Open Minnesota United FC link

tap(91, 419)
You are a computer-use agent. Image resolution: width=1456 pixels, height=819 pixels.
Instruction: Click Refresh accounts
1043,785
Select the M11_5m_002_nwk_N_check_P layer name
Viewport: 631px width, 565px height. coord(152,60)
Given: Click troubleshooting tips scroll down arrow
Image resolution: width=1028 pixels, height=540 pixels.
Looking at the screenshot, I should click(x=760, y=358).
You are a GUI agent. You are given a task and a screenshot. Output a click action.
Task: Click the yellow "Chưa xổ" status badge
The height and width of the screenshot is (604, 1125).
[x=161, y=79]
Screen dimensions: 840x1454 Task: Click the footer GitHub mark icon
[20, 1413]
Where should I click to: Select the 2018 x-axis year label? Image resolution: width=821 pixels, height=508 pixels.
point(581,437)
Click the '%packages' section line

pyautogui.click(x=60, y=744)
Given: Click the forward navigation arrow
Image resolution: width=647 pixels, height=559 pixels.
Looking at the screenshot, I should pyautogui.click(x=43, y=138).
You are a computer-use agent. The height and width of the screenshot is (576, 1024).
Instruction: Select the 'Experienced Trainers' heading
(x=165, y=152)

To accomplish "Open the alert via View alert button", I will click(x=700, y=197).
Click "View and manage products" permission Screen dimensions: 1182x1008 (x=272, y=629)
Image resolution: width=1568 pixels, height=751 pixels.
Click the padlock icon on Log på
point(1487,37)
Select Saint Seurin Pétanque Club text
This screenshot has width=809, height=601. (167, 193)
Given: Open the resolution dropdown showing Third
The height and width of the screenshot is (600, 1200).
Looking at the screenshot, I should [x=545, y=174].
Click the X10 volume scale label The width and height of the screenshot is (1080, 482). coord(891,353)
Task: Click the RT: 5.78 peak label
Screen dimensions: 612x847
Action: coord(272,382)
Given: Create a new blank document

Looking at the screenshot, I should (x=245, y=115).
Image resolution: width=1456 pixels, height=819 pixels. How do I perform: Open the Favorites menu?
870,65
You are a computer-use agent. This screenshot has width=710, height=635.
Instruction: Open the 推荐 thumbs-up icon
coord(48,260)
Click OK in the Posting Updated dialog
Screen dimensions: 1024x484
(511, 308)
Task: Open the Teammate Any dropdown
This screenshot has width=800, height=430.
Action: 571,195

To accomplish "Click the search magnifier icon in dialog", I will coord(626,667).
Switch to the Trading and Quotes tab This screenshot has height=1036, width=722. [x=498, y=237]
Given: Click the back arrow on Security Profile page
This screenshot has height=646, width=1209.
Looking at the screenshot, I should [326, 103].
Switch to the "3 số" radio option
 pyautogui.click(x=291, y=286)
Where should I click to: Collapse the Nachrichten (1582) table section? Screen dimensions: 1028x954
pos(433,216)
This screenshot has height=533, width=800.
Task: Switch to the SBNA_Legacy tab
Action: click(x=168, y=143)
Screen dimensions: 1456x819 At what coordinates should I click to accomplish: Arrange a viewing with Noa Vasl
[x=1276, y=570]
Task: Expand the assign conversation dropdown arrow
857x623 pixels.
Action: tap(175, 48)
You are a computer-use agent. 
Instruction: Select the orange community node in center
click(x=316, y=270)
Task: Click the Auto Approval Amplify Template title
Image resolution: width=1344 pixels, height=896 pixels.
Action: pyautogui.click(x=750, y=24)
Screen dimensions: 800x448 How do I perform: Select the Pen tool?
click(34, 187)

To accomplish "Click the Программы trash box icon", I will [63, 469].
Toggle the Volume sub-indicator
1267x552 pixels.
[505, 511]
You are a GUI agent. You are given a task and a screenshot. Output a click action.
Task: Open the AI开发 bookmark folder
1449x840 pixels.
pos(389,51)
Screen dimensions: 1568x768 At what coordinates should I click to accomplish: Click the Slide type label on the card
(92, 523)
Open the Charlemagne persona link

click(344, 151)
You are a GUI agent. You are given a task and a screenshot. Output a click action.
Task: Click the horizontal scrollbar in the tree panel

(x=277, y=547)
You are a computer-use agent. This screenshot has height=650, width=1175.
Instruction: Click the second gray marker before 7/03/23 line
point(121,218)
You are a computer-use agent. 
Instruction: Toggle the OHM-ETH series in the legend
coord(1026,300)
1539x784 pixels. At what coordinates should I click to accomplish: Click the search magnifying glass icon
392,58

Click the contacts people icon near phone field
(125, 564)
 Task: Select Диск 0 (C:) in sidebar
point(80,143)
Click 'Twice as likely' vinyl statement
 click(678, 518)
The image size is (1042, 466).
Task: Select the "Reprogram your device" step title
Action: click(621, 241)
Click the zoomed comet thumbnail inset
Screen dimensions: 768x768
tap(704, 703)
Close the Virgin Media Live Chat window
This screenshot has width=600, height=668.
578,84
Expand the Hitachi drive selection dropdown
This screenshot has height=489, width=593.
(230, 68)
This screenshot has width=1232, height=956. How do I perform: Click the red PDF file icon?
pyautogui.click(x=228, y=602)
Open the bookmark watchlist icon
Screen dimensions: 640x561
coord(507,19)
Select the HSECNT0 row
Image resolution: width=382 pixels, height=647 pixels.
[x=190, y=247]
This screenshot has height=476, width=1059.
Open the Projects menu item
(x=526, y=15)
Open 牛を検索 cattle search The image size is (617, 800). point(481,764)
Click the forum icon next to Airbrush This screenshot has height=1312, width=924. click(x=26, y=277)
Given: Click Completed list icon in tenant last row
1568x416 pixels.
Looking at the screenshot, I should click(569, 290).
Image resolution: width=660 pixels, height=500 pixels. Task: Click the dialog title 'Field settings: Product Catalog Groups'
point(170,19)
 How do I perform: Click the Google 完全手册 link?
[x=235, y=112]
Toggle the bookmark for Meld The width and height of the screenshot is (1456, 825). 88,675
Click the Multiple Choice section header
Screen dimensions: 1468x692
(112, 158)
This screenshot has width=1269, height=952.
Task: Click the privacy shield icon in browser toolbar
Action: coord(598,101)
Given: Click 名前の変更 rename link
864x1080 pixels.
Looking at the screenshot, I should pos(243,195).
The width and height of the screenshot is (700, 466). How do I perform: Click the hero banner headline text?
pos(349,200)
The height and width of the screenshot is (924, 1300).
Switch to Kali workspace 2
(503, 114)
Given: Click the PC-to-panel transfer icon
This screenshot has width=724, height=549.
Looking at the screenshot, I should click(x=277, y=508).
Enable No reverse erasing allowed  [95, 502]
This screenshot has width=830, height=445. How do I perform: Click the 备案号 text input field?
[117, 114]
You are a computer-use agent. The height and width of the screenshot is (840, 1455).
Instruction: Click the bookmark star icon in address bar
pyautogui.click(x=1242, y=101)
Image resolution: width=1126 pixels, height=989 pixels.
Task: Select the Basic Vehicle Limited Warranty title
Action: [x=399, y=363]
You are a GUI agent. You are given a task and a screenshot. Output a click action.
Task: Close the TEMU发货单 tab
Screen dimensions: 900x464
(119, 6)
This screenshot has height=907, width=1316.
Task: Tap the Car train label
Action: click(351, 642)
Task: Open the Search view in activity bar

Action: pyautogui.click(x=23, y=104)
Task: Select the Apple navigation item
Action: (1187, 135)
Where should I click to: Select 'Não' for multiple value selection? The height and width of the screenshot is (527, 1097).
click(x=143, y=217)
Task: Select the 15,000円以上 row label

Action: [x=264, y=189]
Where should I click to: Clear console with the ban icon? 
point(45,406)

> _WORK TO BE COMPLETED_
Reproduce the lines from the one containing "will [63, 469]." through the one containing "coord(1026,300)", inclusive, substituting "Directive" for every occurrence of "Instruction" and leaving all else unchanged.

> _SOLUTION TO THE EXERCISE_
To accomplish "Click the Программы trash box icon", I will [63, 469].
Toggle the Volume sub-indicator
1267x552 pixels.
[505, 511]
You are a GUI agent. You are given a task and a screenshot. Output a click action.
Task: Open the AI开发 bookmark folder
1449x840 pixels.
pos(389,51)
Screen dimensions: 1568x768 At what coordinates should I click to accomplish: Click the Slide type label on the card
(92, 523)
Open the Charlemagne persona link

click(344, 151)
You are a GUI agent. You are given a task and a screenshot. Output a click action.
Task: Click the horizontal scrollbar in the tree panel

(x=277, y=547)
You are a computer-use agent. This screenshot has height=650, width=1175.
Directive: Click the second gray marker before 7/03/23 line
point(121,218)
You are a computer-use agent. 
Directive: Toggle the OHM-ETH series in the legend
coord(1026,300)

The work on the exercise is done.